Farnborough: Global Industry meets Global Union


alt    
The Farnborough Air Show is one of the largest gatherings of aerospace manufacturers and suppliers in the world, such as U.S.-based Pratt & Whitney. The IAM and other aerospace members of the global union IndustriALL attended the show to ensure highly-skilled aerospace workers’ interests were represented.

Nowhere on earth is there a greater concentration of IAM-made products than at the international air shows held alternately each year in Farnborough, UK and Paris, France. Lined up, wing tip to wing tip are the latest commercial and military offerings from Boeing, Lockheed Martin, Bombardier, General Electric, Pratt Whitney, Spirit AeroSystems and others. Also lined up is an extraordinary traffic jam of Bentley’s, Rolls Royce’s and BMW’s used to transport well-heeled buyers from around the world.

In addition to the gleaming displays of new aircraft are stadium-sized exhibition halls filled with hundreds of vendors and suppliers to the world’s aerospace industry. It is here where buyers and sellers of everything from the smallest metal castings to the largest avionics systems will haggle, deal, and ultimately provide the industry with billions in revenue.

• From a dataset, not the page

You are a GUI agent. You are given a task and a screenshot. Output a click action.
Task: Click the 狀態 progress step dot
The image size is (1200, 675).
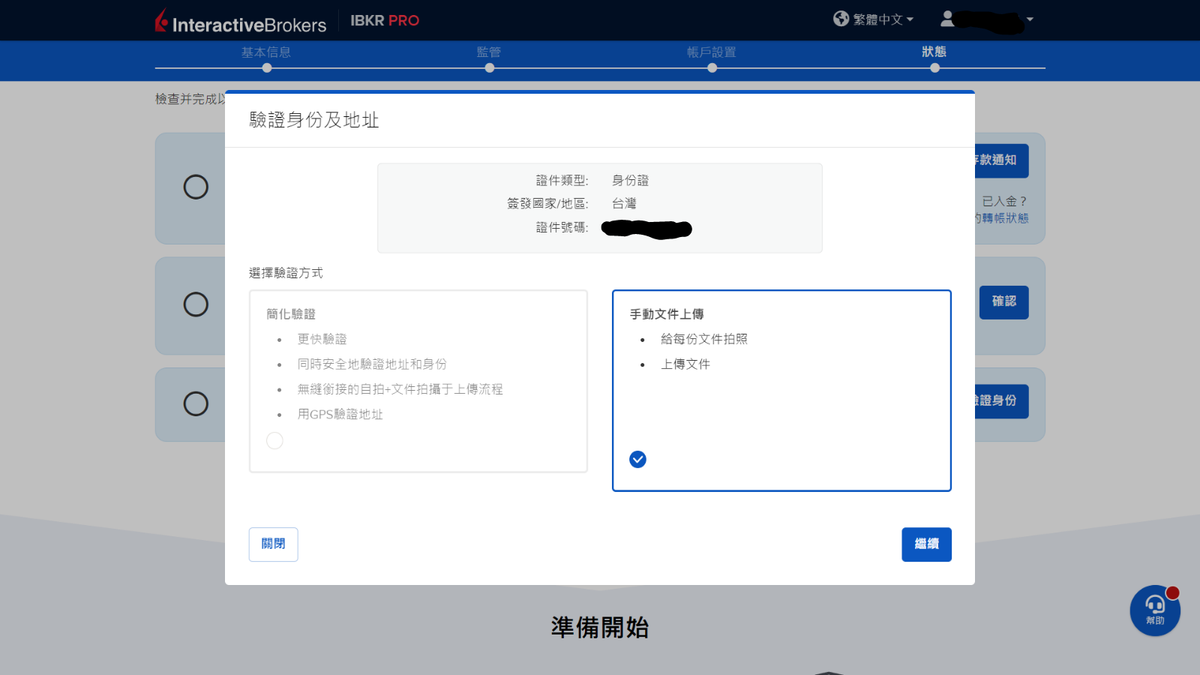pyautogui.click(x=934, y=68)
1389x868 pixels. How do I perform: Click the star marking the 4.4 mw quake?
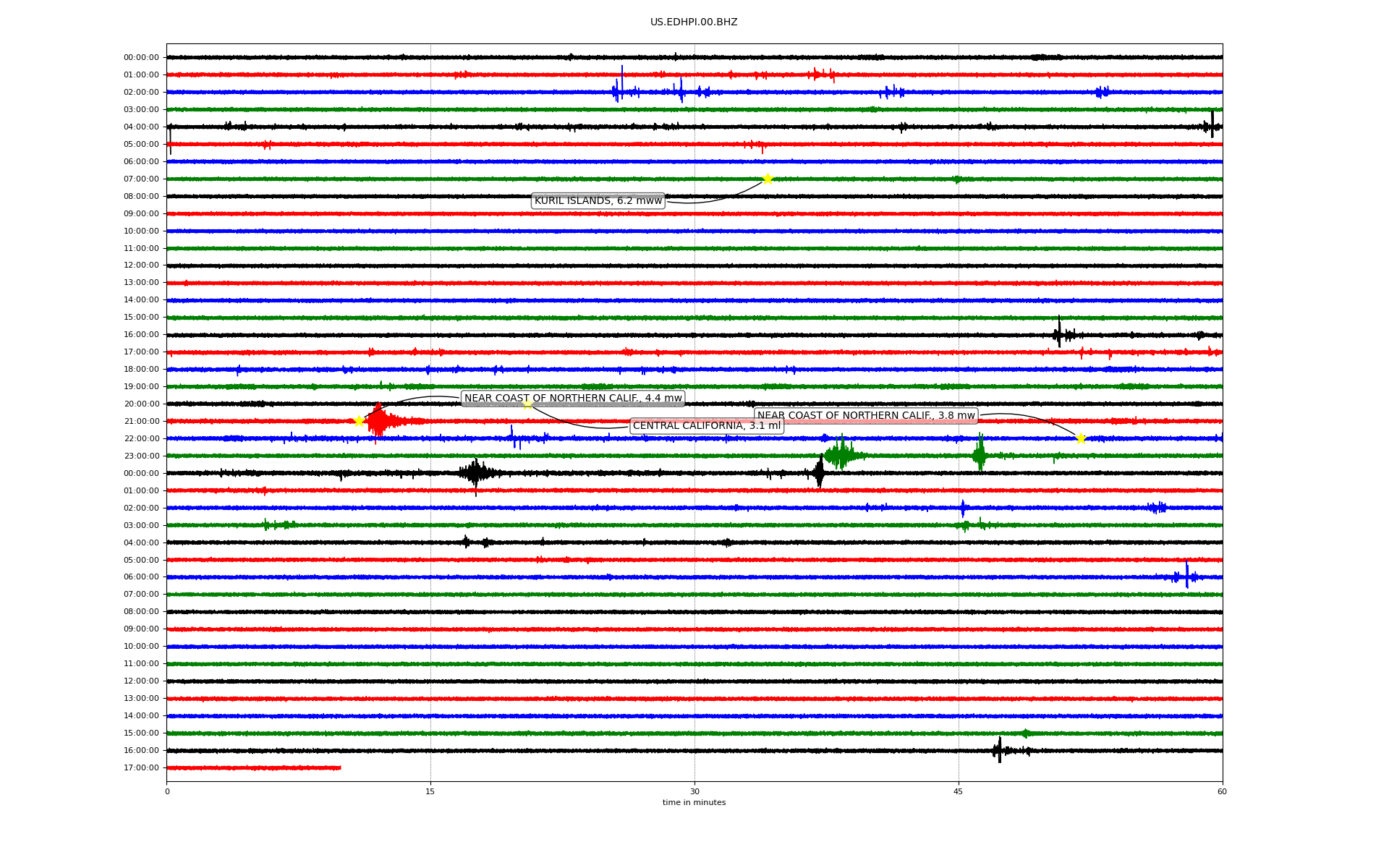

A relatively new addition to this bazaar-like atmosphere is the gaggle of governmental representatives from Asia, South America, Eastern Europe and Africa. Ostensibly there to promote their own relatively new aerospace industries, they also seek to persuade existing aerospace companies to relocate manufacturing from near and far with promises of tax incentives, start-up assistance and invariably, inexpensive labor costs.

alt
IAM President Tom Buffenbarger, who also serves as a vice president of the new global union IndustriALL, addresses an international gathering of aerospace trade unionists meeting in conjunction with the Farnborough Air Show.

Not to be outdone, individual U.S. states have joined the fray, with South Carolina aggressively promoting its status as a right-to-work state where workers’ rights are fewer and workers’ wages are lower.

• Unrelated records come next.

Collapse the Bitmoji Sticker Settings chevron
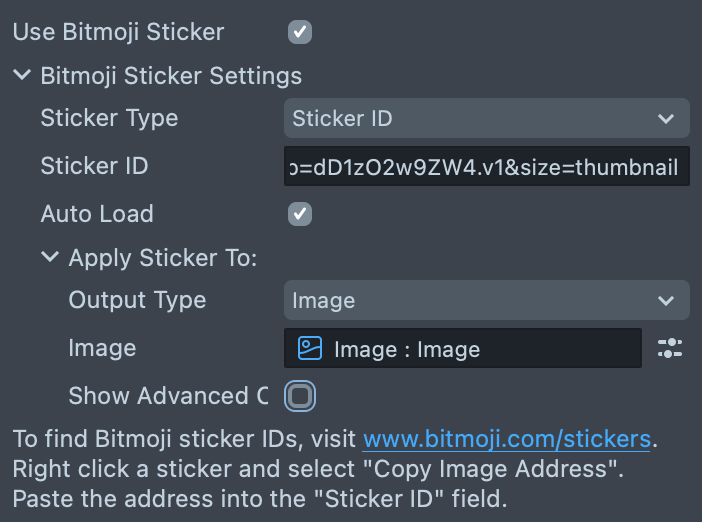This screenshot has height=522, width=702. tap(22, 75)
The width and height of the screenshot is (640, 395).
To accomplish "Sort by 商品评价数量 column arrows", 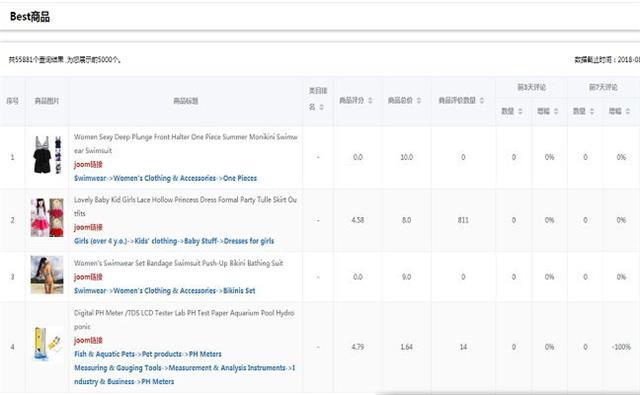I will 482,100.
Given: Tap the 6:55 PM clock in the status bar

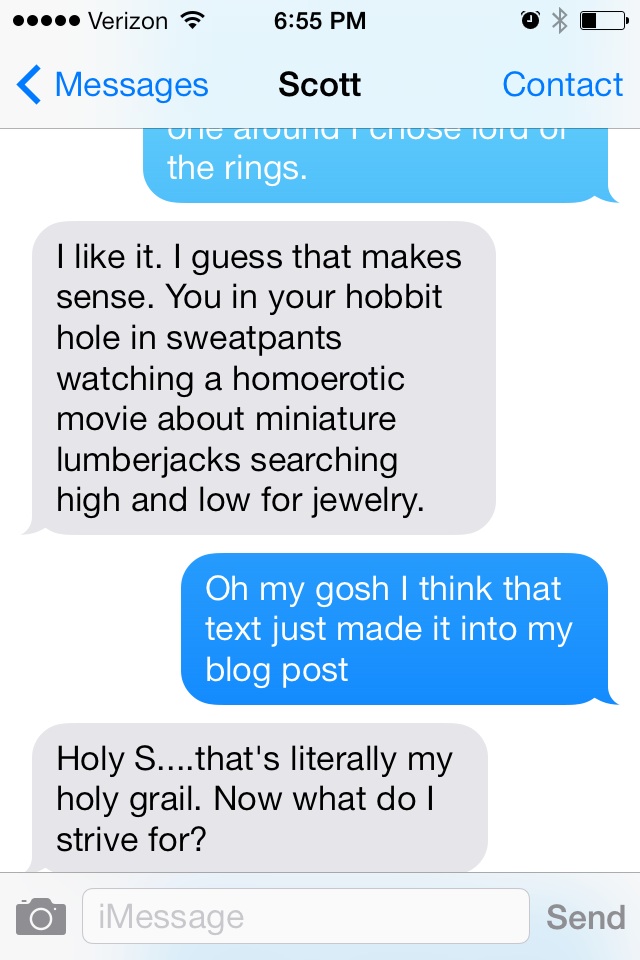Looking at the screenshot, I should click(x=320, y=21).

IAM representatives from the union’s aerospace sector are also at Farnborough, to monitor this dubious marketplace of manpower and material, to meet with employers and to make sure buyers and sellers know that without the highly-skilled contributions of aerospace workers around the world, there would be no aerospace industry.

“It’s time to give proper credit to the men and women at aerospace companies and vendors who consistently produce the world’s most technically advanced products with a degree of skill that is unmatched anywhere in the world,” said IAM International President Tom Buffenbarger, who met with representatives from vendors and suppliers as well as primary manufacturers at the exhibition.

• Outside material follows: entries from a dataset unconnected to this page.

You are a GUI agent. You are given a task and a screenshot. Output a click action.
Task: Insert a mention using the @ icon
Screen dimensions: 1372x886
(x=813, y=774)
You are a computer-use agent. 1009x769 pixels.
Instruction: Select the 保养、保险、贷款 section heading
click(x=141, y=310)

Adding to the union presence at this year’s exhibition are leaders of IndustriALL, the newly-formed global industrial trade union representing 50 million workers in 350 unions around the world. The delegates, representing the world’s largest aerospace companies, pledged to coordinate their organizing and bargaining activities to a greater degree than ever before.

“We can no longer allow a global corporation to move work from one state to another, or from one country to another and then pit its workers against one another,” declared Buffenbarger, who also serves as one of three IndustriALL vice presidents. “We are union brothers and sisters, no matter where we live and we will not allow our family to be harmed in that way.”